> WHAT THIS TASK INVOLVES:
Reproduce verbatim the lines between the one containing "Given: Enable airplane mode" and the one containing "tap(440, 214)", inclusive, and nothing else from the records below.

BEGIN DATASET EXCERPTS

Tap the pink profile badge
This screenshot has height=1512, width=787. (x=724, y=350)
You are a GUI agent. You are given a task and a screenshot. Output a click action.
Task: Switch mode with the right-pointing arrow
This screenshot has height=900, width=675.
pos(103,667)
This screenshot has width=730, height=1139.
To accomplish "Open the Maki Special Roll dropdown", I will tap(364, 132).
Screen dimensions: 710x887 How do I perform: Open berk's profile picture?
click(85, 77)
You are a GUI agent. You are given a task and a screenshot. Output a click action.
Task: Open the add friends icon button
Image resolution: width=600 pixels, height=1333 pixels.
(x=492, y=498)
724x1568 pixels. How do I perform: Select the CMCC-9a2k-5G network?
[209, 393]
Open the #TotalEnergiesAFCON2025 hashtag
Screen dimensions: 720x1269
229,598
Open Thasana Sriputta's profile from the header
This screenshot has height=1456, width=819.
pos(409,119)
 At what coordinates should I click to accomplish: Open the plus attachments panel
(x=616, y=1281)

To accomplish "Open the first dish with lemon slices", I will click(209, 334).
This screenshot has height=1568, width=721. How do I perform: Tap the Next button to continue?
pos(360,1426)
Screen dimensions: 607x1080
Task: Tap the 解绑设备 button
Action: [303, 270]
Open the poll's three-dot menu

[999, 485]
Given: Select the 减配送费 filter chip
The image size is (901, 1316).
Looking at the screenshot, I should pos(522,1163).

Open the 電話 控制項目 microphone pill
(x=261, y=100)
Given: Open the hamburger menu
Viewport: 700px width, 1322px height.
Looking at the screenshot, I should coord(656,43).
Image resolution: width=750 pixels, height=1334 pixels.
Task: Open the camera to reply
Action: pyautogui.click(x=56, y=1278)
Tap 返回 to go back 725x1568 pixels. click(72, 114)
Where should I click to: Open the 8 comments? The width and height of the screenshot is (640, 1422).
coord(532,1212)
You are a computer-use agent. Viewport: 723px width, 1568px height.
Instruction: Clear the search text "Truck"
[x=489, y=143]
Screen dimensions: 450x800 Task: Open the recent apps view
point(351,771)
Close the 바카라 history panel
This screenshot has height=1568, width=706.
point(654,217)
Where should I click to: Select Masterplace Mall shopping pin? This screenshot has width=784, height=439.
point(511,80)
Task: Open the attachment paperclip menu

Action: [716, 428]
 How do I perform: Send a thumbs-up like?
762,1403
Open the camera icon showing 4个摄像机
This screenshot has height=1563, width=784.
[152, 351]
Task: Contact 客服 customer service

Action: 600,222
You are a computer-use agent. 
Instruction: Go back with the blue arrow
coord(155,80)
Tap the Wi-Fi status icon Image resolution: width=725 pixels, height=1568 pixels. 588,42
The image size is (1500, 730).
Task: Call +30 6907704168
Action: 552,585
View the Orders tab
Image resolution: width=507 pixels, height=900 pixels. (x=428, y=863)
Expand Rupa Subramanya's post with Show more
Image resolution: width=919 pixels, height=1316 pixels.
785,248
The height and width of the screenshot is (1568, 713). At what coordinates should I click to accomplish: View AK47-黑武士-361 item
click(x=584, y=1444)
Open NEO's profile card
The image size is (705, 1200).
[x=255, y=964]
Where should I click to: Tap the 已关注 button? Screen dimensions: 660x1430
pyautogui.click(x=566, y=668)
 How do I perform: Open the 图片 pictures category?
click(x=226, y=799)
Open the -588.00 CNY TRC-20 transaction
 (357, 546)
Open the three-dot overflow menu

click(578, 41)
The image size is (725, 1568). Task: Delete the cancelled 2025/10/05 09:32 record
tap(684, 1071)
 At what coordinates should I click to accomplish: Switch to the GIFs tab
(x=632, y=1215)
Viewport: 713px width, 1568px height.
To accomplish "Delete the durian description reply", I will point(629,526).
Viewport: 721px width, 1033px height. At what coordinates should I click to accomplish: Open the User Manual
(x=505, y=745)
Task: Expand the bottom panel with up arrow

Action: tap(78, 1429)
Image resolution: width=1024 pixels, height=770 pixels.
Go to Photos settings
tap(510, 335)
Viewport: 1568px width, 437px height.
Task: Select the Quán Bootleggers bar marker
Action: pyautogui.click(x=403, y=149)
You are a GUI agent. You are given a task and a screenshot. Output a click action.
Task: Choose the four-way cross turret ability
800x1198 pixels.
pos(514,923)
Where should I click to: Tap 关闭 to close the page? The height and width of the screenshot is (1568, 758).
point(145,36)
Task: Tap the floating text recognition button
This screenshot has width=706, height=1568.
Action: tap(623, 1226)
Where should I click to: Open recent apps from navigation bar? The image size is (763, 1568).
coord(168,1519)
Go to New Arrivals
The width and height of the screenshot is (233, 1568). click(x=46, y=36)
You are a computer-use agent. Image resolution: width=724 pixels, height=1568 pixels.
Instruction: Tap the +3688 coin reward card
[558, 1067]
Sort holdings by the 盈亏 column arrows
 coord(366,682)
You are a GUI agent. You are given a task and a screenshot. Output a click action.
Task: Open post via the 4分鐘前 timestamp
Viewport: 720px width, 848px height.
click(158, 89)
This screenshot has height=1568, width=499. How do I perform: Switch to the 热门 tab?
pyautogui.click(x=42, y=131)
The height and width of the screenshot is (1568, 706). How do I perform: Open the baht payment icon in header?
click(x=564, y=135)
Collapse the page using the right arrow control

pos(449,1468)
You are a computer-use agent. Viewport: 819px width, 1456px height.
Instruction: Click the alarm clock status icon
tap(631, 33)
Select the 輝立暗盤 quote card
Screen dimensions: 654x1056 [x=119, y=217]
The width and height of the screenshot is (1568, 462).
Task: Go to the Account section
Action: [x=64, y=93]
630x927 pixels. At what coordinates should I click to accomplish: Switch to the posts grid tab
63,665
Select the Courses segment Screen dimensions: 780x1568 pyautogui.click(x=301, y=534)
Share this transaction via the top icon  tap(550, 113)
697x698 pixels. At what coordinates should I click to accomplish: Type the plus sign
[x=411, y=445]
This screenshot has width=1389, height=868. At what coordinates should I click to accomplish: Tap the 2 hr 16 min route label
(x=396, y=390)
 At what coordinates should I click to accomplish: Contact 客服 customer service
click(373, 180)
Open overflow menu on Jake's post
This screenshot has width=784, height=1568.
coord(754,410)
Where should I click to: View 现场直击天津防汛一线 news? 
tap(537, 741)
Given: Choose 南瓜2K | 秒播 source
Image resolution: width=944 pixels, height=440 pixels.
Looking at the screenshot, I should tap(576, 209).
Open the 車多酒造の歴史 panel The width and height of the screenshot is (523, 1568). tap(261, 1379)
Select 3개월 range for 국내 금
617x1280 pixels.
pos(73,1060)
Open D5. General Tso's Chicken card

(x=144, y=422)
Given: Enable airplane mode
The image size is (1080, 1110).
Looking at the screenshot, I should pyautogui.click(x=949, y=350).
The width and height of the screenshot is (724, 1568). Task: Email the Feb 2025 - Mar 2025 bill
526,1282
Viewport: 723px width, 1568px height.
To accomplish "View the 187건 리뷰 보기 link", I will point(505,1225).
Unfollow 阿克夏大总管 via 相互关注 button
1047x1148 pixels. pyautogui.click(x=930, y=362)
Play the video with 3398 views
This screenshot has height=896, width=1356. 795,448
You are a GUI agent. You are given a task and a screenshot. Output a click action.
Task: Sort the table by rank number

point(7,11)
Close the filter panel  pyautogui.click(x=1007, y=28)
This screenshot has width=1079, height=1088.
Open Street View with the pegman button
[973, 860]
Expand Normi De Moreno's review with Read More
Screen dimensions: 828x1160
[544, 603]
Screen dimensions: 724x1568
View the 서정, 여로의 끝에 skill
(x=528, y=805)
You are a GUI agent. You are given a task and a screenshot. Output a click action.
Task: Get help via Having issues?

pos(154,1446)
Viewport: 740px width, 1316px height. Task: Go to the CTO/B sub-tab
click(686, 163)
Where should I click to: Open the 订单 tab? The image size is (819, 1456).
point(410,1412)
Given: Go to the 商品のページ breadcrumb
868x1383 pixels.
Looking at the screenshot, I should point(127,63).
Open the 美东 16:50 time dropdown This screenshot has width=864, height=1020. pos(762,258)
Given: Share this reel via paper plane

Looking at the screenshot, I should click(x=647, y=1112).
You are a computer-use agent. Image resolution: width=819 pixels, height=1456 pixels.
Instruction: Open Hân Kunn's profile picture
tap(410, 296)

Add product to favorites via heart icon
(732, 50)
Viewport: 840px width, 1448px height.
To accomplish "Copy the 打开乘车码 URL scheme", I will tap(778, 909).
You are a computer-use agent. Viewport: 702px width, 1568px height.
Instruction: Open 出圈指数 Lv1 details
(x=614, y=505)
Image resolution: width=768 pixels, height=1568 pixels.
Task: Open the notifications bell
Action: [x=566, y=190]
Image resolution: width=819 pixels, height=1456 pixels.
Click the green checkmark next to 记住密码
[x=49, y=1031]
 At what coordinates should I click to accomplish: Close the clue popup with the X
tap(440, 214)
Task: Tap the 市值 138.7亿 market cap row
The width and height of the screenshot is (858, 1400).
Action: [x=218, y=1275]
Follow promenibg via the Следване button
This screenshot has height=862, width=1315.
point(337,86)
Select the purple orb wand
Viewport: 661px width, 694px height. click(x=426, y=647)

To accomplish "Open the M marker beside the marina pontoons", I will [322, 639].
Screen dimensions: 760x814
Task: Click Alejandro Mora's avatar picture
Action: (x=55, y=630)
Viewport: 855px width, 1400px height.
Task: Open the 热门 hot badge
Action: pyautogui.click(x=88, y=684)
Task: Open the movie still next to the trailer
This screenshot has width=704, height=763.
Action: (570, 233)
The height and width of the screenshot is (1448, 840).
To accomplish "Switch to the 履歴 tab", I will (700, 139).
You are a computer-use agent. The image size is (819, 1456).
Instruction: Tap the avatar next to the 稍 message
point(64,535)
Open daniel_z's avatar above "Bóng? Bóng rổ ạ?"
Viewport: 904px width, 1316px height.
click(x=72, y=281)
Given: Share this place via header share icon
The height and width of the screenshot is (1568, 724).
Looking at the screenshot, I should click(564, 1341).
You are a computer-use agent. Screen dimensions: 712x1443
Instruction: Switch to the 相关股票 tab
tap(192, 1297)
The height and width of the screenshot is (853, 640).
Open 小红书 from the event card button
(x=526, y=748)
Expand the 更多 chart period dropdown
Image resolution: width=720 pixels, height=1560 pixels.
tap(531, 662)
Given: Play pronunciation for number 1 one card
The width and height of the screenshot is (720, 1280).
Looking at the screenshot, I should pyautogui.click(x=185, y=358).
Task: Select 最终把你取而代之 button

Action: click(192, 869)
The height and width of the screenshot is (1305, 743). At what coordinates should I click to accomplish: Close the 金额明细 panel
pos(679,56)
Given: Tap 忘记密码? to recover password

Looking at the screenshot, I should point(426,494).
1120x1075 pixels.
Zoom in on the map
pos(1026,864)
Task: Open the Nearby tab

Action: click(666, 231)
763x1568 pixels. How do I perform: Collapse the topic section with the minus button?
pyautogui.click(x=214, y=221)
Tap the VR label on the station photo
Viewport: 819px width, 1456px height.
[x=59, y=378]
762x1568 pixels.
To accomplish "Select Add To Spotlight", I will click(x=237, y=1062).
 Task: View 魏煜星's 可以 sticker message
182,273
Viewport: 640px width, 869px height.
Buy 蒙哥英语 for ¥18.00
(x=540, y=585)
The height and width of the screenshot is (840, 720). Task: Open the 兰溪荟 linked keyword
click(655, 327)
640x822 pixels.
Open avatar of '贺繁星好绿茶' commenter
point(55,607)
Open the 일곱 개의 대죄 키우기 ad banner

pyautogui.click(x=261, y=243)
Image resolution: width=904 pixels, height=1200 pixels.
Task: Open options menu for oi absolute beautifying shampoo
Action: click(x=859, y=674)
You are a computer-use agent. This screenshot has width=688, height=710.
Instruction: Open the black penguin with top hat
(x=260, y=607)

END DATASET EXCERPTS

> ANSWER TO THIS TASK:
Given: Enable airplane mode
The image size is (1080, 1110).
Looking at the screenshot, I should pyautogui.click(x=949, y=350).
The width and height of the screenshot is (724, 1568). Task: Email the Feb 2025 - Mar 2025 bill
526,1282
Viewport: 723px width, 1568px height.
To accomplish "View the 187건 리뷰 보기 link", I will point(505,1225).
Unfollow 阿克夏大总管 via 相互关注 button
1047x1148 pixels. pyautogui.click(x=930, y=362)
Play the video with 3398 views
This screenshot has height=896, width=1356. 795,448
You are a GUI agent. You are given a task and a screenshot. Output a click action.
Task: Sort the table by rank number

point(7,11)
Close the filter panel  pyautogui.click(x=1007, y=28)
This screenshot has width=1079, height=1088.
Open Street View with the pegman button
[973, 860]
Expand Normi De Moreno's review with Read More
Screen dimensions: 828x1160
[544, 603]
Screen dimensions: 724x1568
View the 서정, 여로의 끝에 skill
(x=528, y=805)
You are a GUI agent. You are given a task and a screenshot. Output a click action.
Task: Get help via Having issues?

pos(154,1446)
Viewport: 740px width, 1316px height. Task: Go to the CTO/B sub-tab
click(686, 163)
Where should I click to: Open the 订单 tab? The image size is (819, 1456).
point(410,1412)
Given: Go to the 商品のページ breadcrumb
868x1383 pixels.
Looking at the screenshot, I should point(127,63).
Open the 美东 16:50 time dropdown This screenshot has width=864, height=1020. pos(762,258)
Given: Share this reel via paper plane

Looking at the screenshot, I should click(x=647, y=1112).
You are a computer-use agent. Image resolution: width=819 pixels, height=1456 pixels.
Instruction: Open Hân Kunn's profile picture
tap(410, 296)

Add product to favorites via heart icon
(732, 50)
Viewport: 840px width, 1448px height.
To accomplish "Copy the 打开乘车码 URL scheme", I will tap(778, 909).
You are a computer-use agent. Viewport: 702px width, 1568px height.
Instruction: Open 出圈指数 Lv1 details
(x=614, y=505)
Image resolution: width=768 pixels, height=1568 pixels.
Task: Open the notifications bell
Action: [x=566, y=190]
Image resolution: width=819 pixels, height=1456 pixels.
Click the green checkmark next to 记住密码
[x=49, y=1031]
 At what coordinates should I click to accomplish: Close the clue popup with the X
tap(440, 214)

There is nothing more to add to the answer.